── Text for analysis ──

Each of the student newspapers combines straightforward reporting with freer, more imaginative pieces. Creativity is encouraged; proofreading gets a lower priority.
The business and law school papers, directed at small audiences, are most inclined to chattiness. "Hi there, kids," began a regular Chicago Business column. "It hardly seems like two weeks since we last talked. So much has happened, it seems more like two months...Anyway, there's just oh-so-much to talk about this week. I can hardly wait." Close attention to details may be important for budding lawyers, but did we really need to know, as a Phoenix columnist persisted in telling us, that four new light poles have replaced the old parking-lot poles, that the amperage in the basement has been increased to accommodate two new microwaves, or that the chairs in the classrooms have been "proactively reinforced"? Perhaps that was to prevent swiveling.
Regular readers can thank goodness that students are still obsessed with sex. One can usually count on the Caduceus, when it comes out, to include at least one anatomically correct figure drawing. The Phoenix has a regular column about law students and their search for significant others, while Chicago Business has a column that examines contemporary workplace and gender issues--as raised by the sex-driven TV show Melrose Place. "How can Billy take his work and himself seriously?" asks author Millie Park. "He's slept with all the women he currently works with. He got one pregnant, one left him at the altar, and one is now the bane of his existence. Wow, work was never that interesting for me."
The Maroon, always eager to push the boundaries, even printed a favorable op-ed piece on having sex in the library. "U of C students aren't having regular `Northwestern Sex,'" admitted author Mike Bufano, "but they're having real sex. They have sex in the Reg." The author, who never actually witnessed any stolen moments in the stacks, recounts a series of probably apocryphal stories about College couples caught coupling in carrels or on counters.
Bufano professed surprise at the sheer number of such stories, "not because I'm naive and think that people don't do it there, but because I thought people would be more discreet." His favorite involves a student who went into the A-level stacks "looking for a certain book that he vitally needed at that second." As the student turned down the aisle, Bufano recounts, he beheld, to his shock, a pair of luststruck scholars happily engaged upon a swivel chair. He returned an hour later to find the same couple, same pastime. Bufano was appropriately skeptical of this tale. "Where," he asks, "did this couple find a swivel chair in the Reg?" And was it proactively reinforced?
Of course, no one who has ever had sex or attended this University could believe these stories. No self-respecting Hyde Parker would refer so nonspecifically to "a certain" book.
"Harper L. Hutchins" is the pseudonym of an alumnus and regular observer of the U of C scene.

───
── Dataset section ──

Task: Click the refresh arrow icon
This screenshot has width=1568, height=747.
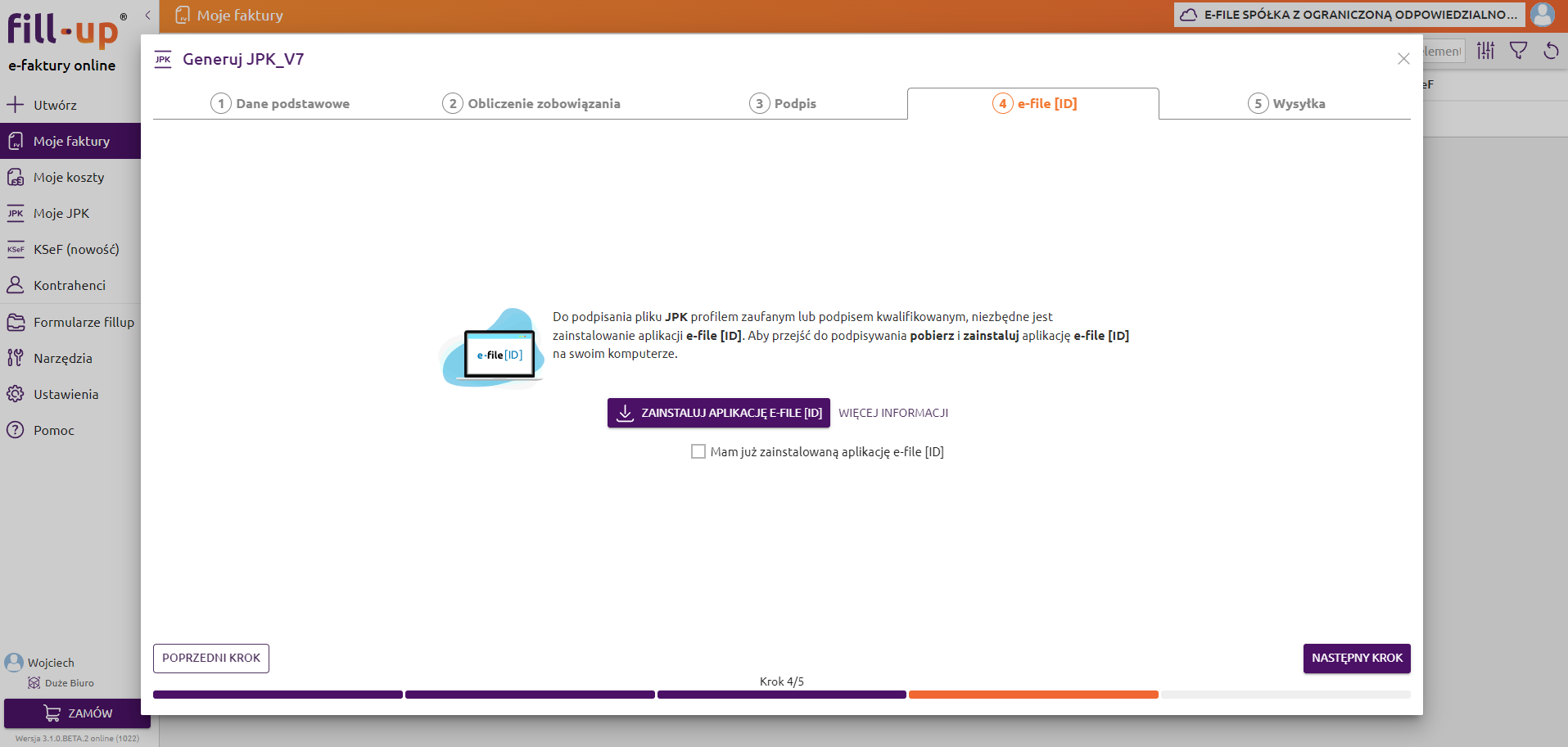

───

» **Using the information**:
1. Answer these questions using the article on student newspapers.
(a) Which TV show does the Chicago Business column on workplace and gender issues draw on?
(b) In Bufano's favorite story, where did the student go looking for a book?
(c) According to the Phoenix columnist, why was the amperage in the basement increased?
2. Summarize the article on student newspapers in two sentences.

» **Answers to each task**:
1.
(a) Melrose Place.
(b) The A-level stacks.
(c) To accommodate two new microwaves.

2. The student newspapers mix straightforward reporting with freer pieces, and the business and law school papers are the chattiest, as shown by a Chicago Business column's "Hi there, kids" and a Phoenix columnist's reports on light poles, microwaves and reinforced chairs. The papers also dwell on sex, from figure drawings in the Caduceus and a Chicago Business column built on Melrose Place to a Maroon op-ed by Mike Bufano recounting probably apocryphal stories of sex in the Reg, which the writer says no one who has attended the University could believe.